Le comique de Bullet Park naît aussi de ce que les personnages cherchent la maîtrise permanente d’eux-mêmes…
Rodolphe Dana : Evidemment. Et le regard que
pose l’auteur sur les Nailles est tendre parce qu’ils
ne comprennent même pas pourquoi leur vie va se
désagréger. Ils possèdent, ils se définissent par
l’acquisition de leurs biens matériels comme le
suggère l’idéal de prospérité du système
capitaliste d’alors. Ils tentent de faire croire que,
de fait, ils contrôlent leur existence.
Le texte est structuré par la question de la norme
et de la marge. John Cheever qui, en tant que
bisexuel, a lui-même fait l’expérience de la
marginalité, s’intéresse aux exclus de ce système
ultra-formaté. Certains personnages de Bullet Park
ont pour fonction de rappeler la force des pulsions
naturelles, de la sauvagerie, du refoulé. La
question de la sexualité, par exemple, est d’autant
plus présente dans le texte que les protagonistes
n’en parlent jamais. Il faut taire les troubles
intimes mais, à tout vouloir occulter, semble nous
avertir l’auteur, on ne récolte que le chaos. C’est
l’adolescent Tony, figure de la contestation de
l’autorité, qui va fissurer le tableau.
Un autre personnage est chargé de déclencher l’action de Bullet Park, c’est le voisin Paul Hammer. Quel personnage type de la littérature peut-il évoquer ?
Rodolphe Dana : Je pense davantage au cinéma, au
mystérieux visiteur de Théorème, par exemple, un
film dans lequel Pier Paolo Pasolini livrait une
critique violente de la bourgeoisie italienne. On pense également au film de Dominik Moll Harry, un ami qui vous veut du bien.
Le voisin de Bullet Park incarne l’envers du décor. C’est
un personnage chargé d’accentuer la faille qu’avait
déjà ouverte le fils Tony. Il a été élevé par sa grandmère,
n’a pas été reconnu par ses parents et,
contrairement aux autres personnages, s’interroge sur
le sens de l’existence. Le regard qu’il pose sur le couple
« parfait » des Nailles est extrêmement ambigu : un
mélange de fascination, d’envie et de haine. C’est un
peu « Docteur Jekill et Mister Hyde »… Il épouse le
projet fou de crucifier le rêve américain représenté par
cette famille. Il est l’élément nouveau, donc
perturbateur. Dans cette banlieue aisée, les gens sont
paniqués par ce qui vient troubler l’ordre. L’inconnu
fait peur. Cette inquiétude perpétuelle est frappante
dans un passage où le père et le fils jouent au golf. Le
soir survient, le père ne parvient plus à distinguer les
silhouettes et il en est terrorisé.
Votre précédente création était déjà une adaptation de roman – Merlin ou la terre dévastée du dramaturge allemand Tankred Dorst. Vous vous attelez, encore une fois, au travail de réécriture avec l’aide de Katja Hunsinger et de l’auteur Laurent Mauvignier. Comment avez vous découvert l’oeuvre de John Cheever et qu’est ce qui en a motivé l’adaptation ?

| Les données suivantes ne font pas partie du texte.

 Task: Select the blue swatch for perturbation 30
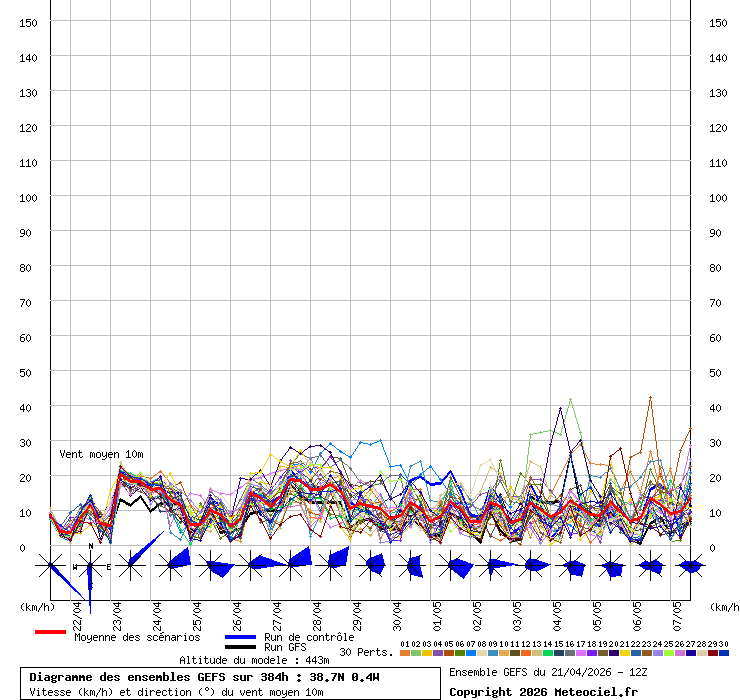(x=723, y=653)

Rodolphe Dana : C’est mon libraire qui m’a fait
découvrir Cheever. Je lis beaucoup, et j’aime
particulièrement la littérature américaine.

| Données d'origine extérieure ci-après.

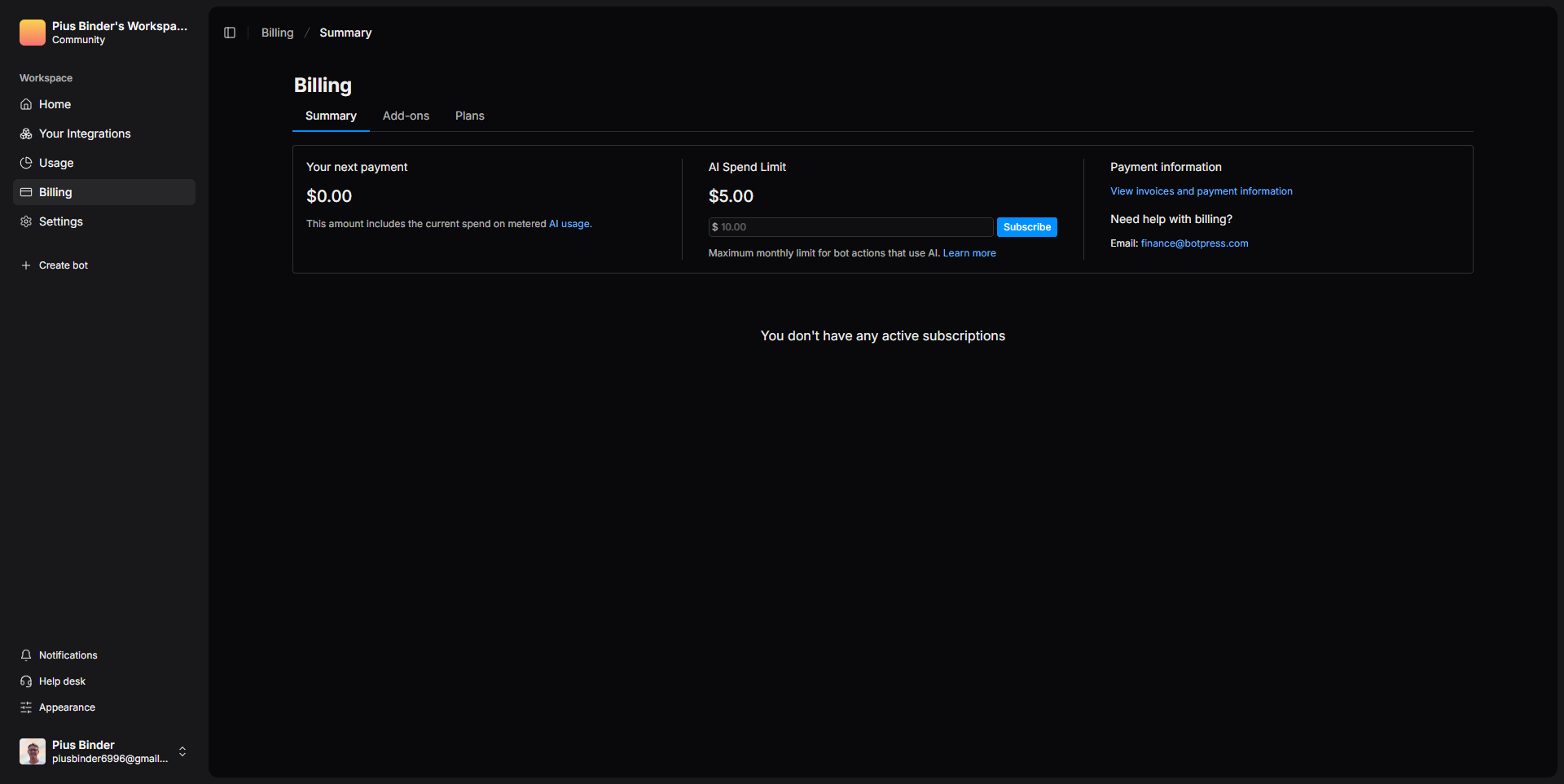This screenshot has height=784, width=1564.
Task: Open the workspace switcher at top left
Action: 103,33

Aujourd’hui, je ne lis plus en cherchant
impérativement ce que nous pourrions mettre en
scène. Toutes les fois où j’ai été trop volontaire dans
mes recherches, ça n’a jamais fonctionné. J’espère
toujours, secrètement, qu’au détour des lectures, je
tomberai sur un texte palpitant à monter mais,
désormais, je lis avant tout pour mon plaisir. Je crois
que pour adapter un texte, il faut se fier à sa première
intuition. Pour ma part, je sais que le texte a un
potentiel théâtral lorsque je ressens le besoin de le
lire à haute voix. Cela s’impose pour moi avec Proust,
avec Duras, aujourd’hui avec Laurent Mauvignier….
Bullet Park, c’est un texte qui appelle à être dit autant
qu’à être lu. Les scènes dialoguées chez Cheever sont
superbement écrites, et les passages narratifs posent
des problèmes passionnants pour un metteur en scène.

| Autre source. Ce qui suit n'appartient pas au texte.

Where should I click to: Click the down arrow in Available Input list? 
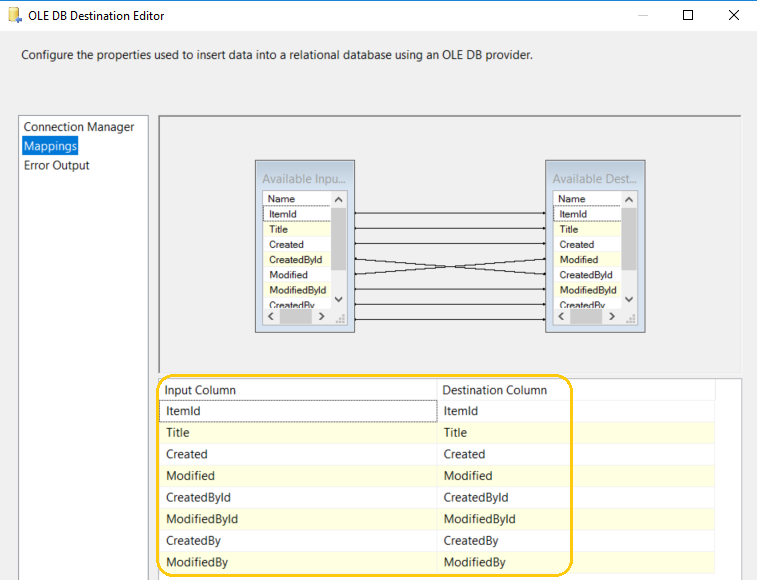338,299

Par exemple, je pense à une scène qui se déroule sur un
quai de métro. Il y a trois personnages, dont les deux
protagonistes du livre, et une autre femme. Ils
attendent, le métro passe et ils ne sont plus que deux.
On comprend que la troisième personne s’est jetée
sous le métro, il ne reste plus que sa chaussure. Le
passage est magnifique en roman, mais au plateau ?
Comment rendre la scène vraisemblable ? Symboliser
la disparition par une lumière, un bruit ?
Après, au niveau de l’écriture, je considère le roman
comme un matériau, et les situations, comme les
morceaux d’un puzzle à inventer pour le théâtre.
Vous avez écrit dans une note d’intention : « devenir plus fort que l’auteur, s’approprier égoïstement son oeuvre ». Faut-il en déduire que vous n’adhérez pas à cette conception de la mise en scène sommant de « s’effacer pour mieux servir l’auteur » ?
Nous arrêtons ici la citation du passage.